What you will do:
a) In the passage on individual liberty, who is named as Rothbard's closest ally?
b) In the passage on individual liberty, rewrite the part that opens with the words containing "However, the fact" and closes with "individual liberty (26)", swapping "circular" for "self-referential".

Reading passage:
_ _ _ _

However, he does not define what he means by aggression. In a similar way, Rothbard’s closest ally, Hans-Hermann Hoppe, does not define what is meant by physical force when characterising coercion as “the initiation or the threat of physical violence against another person or its legitimately - via original appropriation, production or exchange - acquired property.” (22)
It goes without saying that our daily experience with physical force seems to make an explication of it redundant. However, for the purpose of our definition, we need to be more explicit when it comes to aggression and physical force for another reason. Aggression and physical force may well describe interventions in another person’s self-ownership and/or legitimately acquired private property (privacy, for short). And for both hold that they are not accepted or demanded freely by the person suffering the offense, as it is with coercion. (23) Coercion, whether actual or threatened, is seen as an encroachment to which the coerced person has not consented.
However, the fact of absent free consent (24) raises the greatest difficulty to the definition of individual liberty, because the definition becomes circular if individual freedom is defined as the absence of an intervention (actual or threatened, named aggression, physical force, or coercion) to which the suffering party has not voluntarily consented. In other words, Rothbard’s definition of individual liberty is circular, because it says nothing else but: “A man is free when he is not exposed to an unfree encroachment in his privacy.” (25)
4. Jasay’s definition of individual liberty (26)

_ _ _ _

Given data:
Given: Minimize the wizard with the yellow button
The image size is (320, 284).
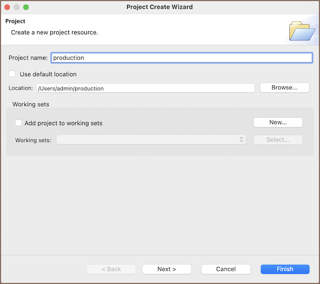Looking at the screenshot, I should pos(16,7).
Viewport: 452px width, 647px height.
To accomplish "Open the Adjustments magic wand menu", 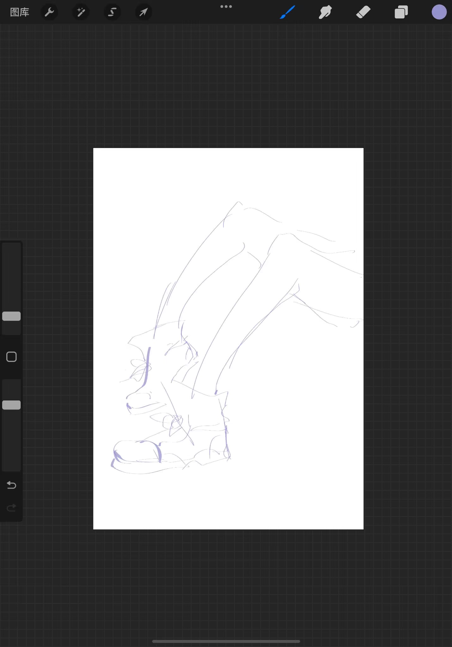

_ _ _ _

Responses:
a) Hans-Hermann Hoppe

b)
However, the fact of absent free consent (24) raises the greatest difficulty to the definition of individual liberty, because the definition becomes self-referential if individual freedom is defined as the absence of an intervention (actual or threatened, named aggression, physical force, or coercion) to which the suffering party has not voluntarily consented. In other words, Rothbard’s definition of individual liberty is self-referential, because it says nothing else but: “A man is free when he is not exposed to an unfree encroachment in his privacy.” (25)
4. Jasay’s definition of individual liberty (26)